▶ **Exercise objective**:
Where in the listing does the word "Contact" appear? Report each line that holds it.

▶ **Records to use**:
BEGIN

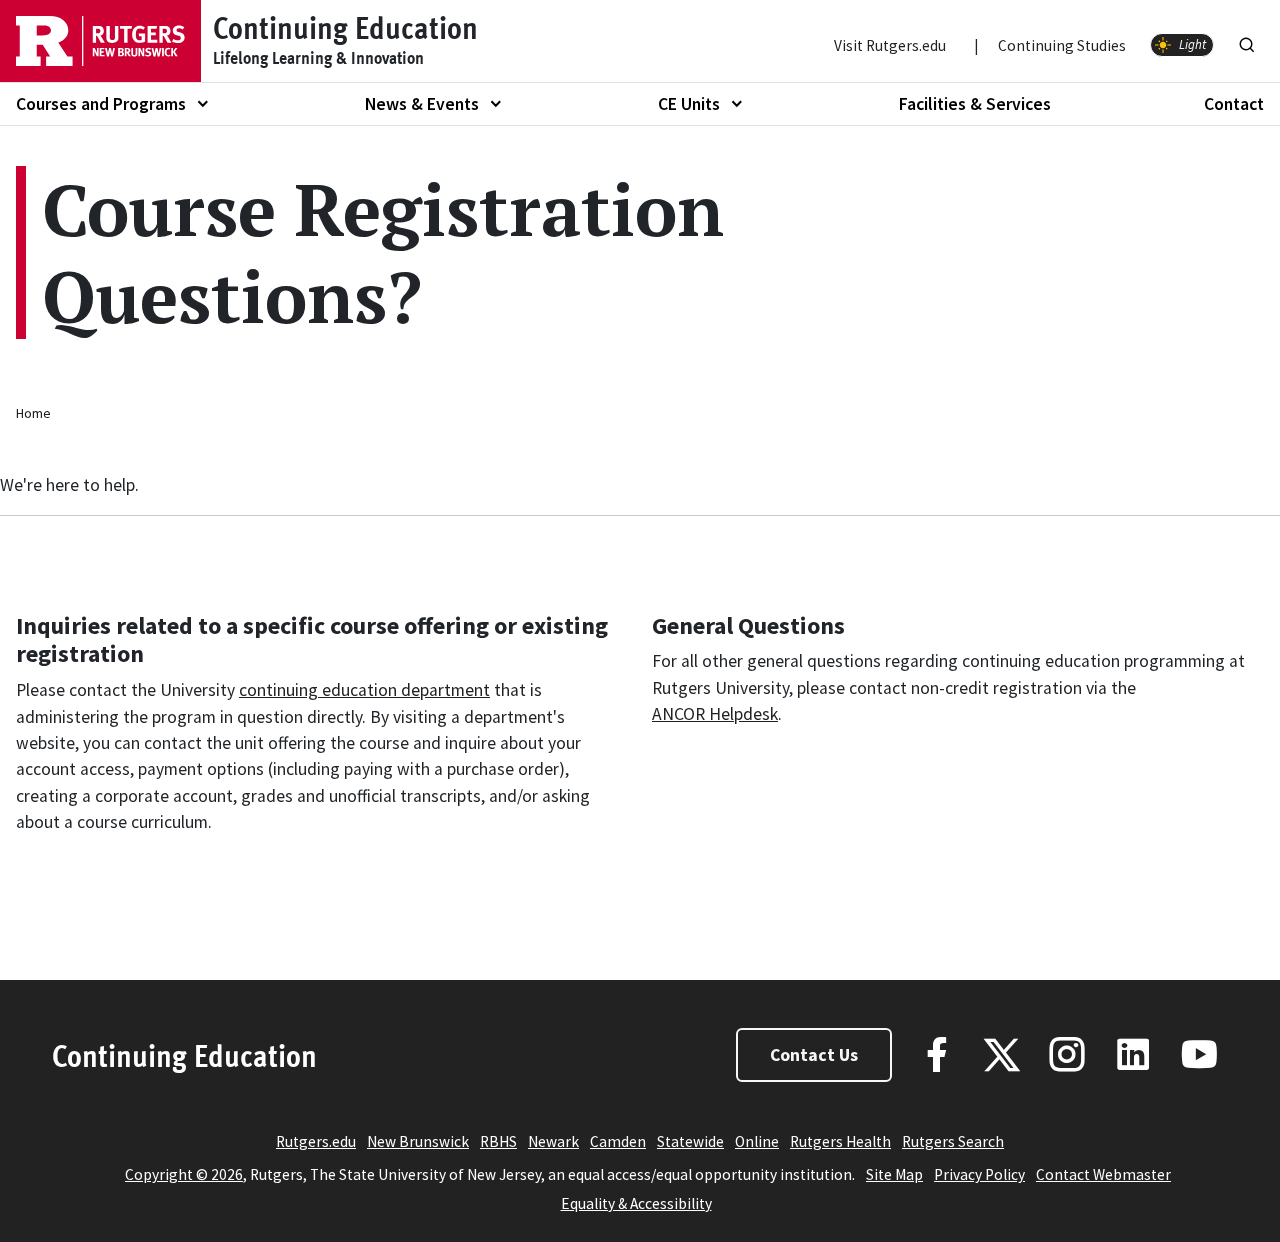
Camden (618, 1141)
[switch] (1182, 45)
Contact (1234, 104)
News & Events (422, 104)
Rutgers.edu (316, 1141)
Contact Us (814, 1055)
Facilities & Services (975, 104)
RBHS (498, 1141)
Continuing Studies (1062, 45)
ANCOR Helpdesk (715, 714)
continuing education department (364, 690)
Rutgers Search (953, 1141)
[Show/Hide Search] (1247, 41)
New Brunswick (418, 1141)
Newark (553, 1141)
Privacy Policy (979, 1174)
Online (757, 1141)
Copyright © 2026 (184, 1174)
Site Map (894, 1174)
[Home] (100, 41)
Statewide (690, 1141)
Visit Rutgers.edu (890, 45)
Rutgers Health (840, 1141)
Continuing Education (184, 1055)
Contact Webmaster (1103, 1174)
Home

END

▶ **Final answer**:
Contact (1234, 104)
Contact Us (814, 1055)
Contact Webmaster (1103, 1174)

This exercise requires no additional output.